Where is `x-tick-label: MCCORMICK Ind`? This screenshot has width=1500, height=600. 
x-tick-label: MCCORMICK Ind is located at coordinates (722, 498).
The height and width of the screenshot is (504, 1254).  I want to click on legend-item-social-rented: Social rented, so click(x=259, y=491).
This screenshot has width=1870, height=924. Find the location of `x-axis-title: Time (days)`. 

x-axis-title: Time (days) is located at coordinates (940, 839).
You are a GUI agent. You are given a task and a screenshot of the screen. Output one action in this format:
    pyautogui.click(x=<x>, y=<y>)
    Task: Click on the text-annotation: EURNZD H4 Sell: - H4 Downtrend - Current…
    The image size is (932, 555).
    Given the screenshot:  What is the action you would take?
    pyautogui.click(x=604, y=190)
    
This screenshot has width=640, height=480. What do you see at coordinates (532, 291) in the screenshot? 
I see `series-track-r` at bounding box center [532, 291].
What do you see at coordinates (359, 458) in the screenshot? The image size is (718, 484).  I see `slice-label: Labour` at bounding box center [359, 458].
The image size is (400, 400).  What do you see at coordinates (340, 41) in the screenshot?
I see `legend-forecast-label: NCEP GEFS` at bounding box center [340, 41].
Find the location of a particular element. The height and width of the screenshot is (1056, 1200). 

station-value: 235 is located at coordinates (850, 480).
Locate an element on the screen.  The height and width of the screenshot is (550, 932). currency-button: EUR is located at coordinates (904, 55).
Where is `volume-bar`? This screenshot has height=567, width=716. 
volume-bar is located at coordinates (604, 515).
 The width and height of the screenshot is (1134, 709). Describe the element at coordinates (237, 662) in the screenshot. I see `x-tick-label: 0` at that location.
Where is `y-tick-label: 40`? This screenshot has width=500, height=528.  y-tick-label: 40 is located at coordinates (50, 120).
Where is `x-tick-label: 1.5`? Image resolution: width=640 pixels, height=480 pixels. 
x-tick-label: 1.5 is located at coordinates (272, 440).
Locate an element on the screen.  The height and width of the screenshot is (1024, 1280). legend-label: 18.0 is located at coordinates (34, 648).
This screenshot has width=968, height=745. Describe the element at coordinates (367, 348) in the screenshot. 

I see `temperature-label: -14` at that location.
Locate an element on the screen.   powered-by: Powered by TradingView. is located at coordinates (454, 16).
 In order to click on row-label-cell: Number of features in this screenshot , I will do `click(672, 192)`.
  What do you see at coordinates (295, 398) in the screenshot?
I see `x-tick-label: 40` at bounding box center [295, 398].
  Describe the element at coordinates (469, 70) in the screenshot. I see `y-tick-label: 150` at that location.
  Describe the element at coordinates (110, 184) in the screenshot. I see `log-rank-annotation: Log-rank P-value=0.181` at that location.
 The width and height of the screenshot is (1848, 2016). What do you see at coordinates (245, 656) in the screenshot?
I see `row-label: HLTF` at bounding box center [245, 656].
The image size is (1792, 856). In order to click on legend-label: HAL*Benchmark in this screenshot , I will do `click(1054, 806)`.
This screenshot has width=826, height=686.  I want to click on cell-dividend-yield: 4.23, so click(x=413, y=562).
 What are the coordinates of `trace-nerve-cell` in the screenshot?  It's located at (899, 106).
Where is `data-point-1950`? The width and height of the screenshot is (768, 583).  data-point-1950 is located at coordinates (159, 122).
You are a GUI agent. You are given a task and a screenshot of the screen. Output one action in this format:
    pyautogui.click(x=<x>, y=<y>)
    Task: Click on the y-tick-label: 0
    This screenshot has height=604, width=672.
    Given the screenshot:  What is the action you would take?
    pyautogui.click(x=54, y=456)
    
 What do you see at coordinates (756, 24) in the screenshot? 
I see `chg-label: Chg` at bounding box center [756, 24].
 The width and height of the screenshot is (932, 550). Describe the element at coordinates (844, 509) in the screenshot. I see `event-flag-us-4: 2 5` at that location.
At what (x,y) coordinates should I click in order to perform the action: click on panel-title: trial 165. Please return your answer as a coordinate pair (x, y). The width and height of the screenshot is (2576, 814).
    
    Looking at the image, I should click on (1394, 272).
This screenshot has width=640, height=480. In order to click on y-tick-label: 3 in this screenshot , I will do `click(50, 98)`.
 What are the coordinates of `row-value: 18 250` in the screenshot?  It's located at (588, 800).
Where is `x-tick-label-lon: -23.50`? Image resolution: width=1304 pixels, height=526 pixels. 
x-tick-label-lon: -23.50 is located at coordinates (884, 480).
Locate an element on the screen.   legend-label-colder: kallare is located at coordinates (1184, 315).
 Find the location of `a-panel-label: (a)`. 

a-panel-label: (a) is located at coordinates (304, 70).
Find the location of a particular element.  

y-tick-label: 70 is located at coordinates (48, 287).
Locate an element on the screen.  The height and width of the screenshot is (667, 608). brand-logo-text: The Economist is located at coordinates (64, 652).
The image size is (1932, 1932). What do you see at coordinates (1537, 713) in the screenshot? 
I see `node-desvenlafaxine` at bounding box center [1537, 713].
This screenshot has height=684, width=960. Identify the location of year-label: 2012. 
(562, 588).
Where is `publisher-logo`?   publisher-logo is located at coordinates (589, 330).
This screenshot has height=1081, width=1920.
----
_ASSIGNMENT:_
Copy every line of the listing above without changing anything.

_SOLUTION BELOW:_
Where is `x-tick-label: MCCORMICK Ind`? This screenshot has width=1500, height=600. 
x-tick-label: MCCORMICK Ind is located at coordinates (722, 498).
The height and width of the screenshot is (504, 1254).  I want to click on legend-item-social-rented: Social rented, so click(x=259, y=491).
This screenshot has width=1870, height=924. Find the location of `x-axis-title: Time (days)`. 

x-axis-title: Time (days) is located at coordinates (940, 839).
You are a GUI agent. You are given a task and a screenshot of the screen. Output one action in this format:
    pyautogui.click(x=<x>, y=<y>)
    Task: Click on the text-annotation: EURNZD H4 Sell: - H4 Downtrend - Current…
    The image size is (932, 555).
    Given the screenshot:  What is the action you would take?
    pyautogui.click(x=604, y=190)
    
This screenshot has width=640, height=480. What do you see at coordinates (532, 291) in the screenshot? 
I see `series-track-r` at bounding box center [532, 291].
What do you see at coordinates (359, 458) in the screenshot? The image size is (718, 484).  I see `slice-label: Labour` at bounding box center [359, 458].
The image size is (400, 400).  What do you see at coordinates (340, 41) in the screenshot?
I see `legend-forecast-label: NCEP GEFS` at bounding box center [340, 41].
Find the location of a particular element. The height and width of the screenshot is (1056, 1200). 

station-value: 235 is located at coordinates (850, 480).
Locate an element on the screen.  The height and width of the screenshot is (550, 932). currency-button: EUR is located at coordinates (904, 55).
Where is `volume-bar`? This screenshot has height=567, width=716. 
volume-bar is located at coordinates (604, 515).
 The width and height of the screenshot is (1134, 709). Describe the element at coordinates (237, 662) in the screenshot. I see `x-tick-label: 0` at that location.
Where is `y-tick-label: 40`? This screenshot has width=500, height=528.  y-tick-label: 40 is located at coordinates (50, 120).
Where is `x-tick-label: 1.5`? Image resolution: width=640 pixels, height=480 pixels. 
x-tick-label: 1.5 is located at coordinates (272, 440).
Locate an element on the screen.  The height and width of the screenshot is (1024, 1280). legend-label: 18.0 is located at coordinates (34, 648).
This screenshot has width=968, height=745. Describe the element at coordinates (367, 348) in the screenshot. 

I see `temperature-label: -14` at that location.
Locate an element on the screen.   powered-by: Powered by TradingView. is located at coordinates (454, 16).
 In order to click on row-label-cell: Number of features in this screenshot , I will do `click(672, 192)`.
  What do you see at coordinates (295, 398) in the screenshot?
I see `x-tick-label: 40` at bounding box center [295, 398].
  Describe the element at coordinates (469, 70) in the screenshot. I see `y-tick-label: 150` at that location.
  Describe the element at coordinates (110, 184) in the screenshot. I see `log-rank-annotation: Log-rank P-value=0.181` at that location.
 The width and height of the screenshot is (1848, 2016). What do you see at coordinates (245, 656) in the screenshot?
I see `row-label: HLTF` at bounding box center [245, 656].
The image size is (1792, 856). In order to click on legend-label: HAL*Benchmark in this screenshot , I will do `click(1054, 806)`.
This screenshot has width=826, height=686.  I want to click on cell-dividend-yield: 4.23, so click(x=413, y=562).
 What are the coordinates of `trace-nerve-cell` in the screenshot?  It's located at (899, 106).
Where is `data-point-1950`? The width and height of the screenshot is (768, 583).  data-point-1950 is located at coordinates (159, 122).
You are a GUI agent. You are given a task and a screenshot of the screen. Output one action in this format:
    pyautogui.click(x=<x>, y=<y>)
    Task: Click on the y-tick-label: 0
    This screenshot has height=604, width=672.
    Given the screenshot:  What is the action you would take?
    pyautogui.click(x=54, y=456)
    
 What do you see at coordinates (756, 24) in the screenshot? 
I see `chg-label: Chg` at bounding box center [756, 24].
 The width and height of the screenshot is (932, 550). Describe the element at coordinates (844, 509) in the screenshot. I see `event-flag-us-4: 2 5` at that location.
At what (x,y) coordinates should I click in order to perform the action: click on panel-title: trial 165. Please return your answer as a coordinate pair (x, y). The width and height of the screenshot is (2576, 814).
    
    Looking at the image, I should click on (1394, 272).
This screenshot has width=640, height=480. In order to click on y-tick-label: 3 in this screenshot , I will do `click(50, 98)`.
 What are the coordinates of `row-value: 18 250` in the screenshot?  It's located at (588, 800).
Where is `x-tick-label-lon: -23.50`? Image resolution: width=1304 pixels, height=526 pixels. 
x-tick-label-lon: -23.50 is located at coordinates (884, 480).
Locate an element on the screen.   legend-label-colder: kallare is located at coordinates (1184, 315).
 Find the location of `a-panel-label: (a)`. 

a-panel-label: (a) is located at coordinates (304, 70).
Find the location of a particular element.  

y-tick-label: 70 is located at coordinates (48, 287).
Locate an element on the screen.  The height and width of the screenshot is (667, 608). brand-logo-text: The Economist is located at coordinates (64, 652).
The image size is (1932, 1932). What do you see at coordinates (1537, 713) in the screenshot? 
I see `node-desvenlafaxine` at bounding box center [1537, 713].
This screenshot has height=684, width=960. Identify the location of year-label: 2012. 
(562, 588).
Where is `publisher-logo`?   publisher-logo is located at coordinates (589, 330).
This screenshot has height=1081, width=1920.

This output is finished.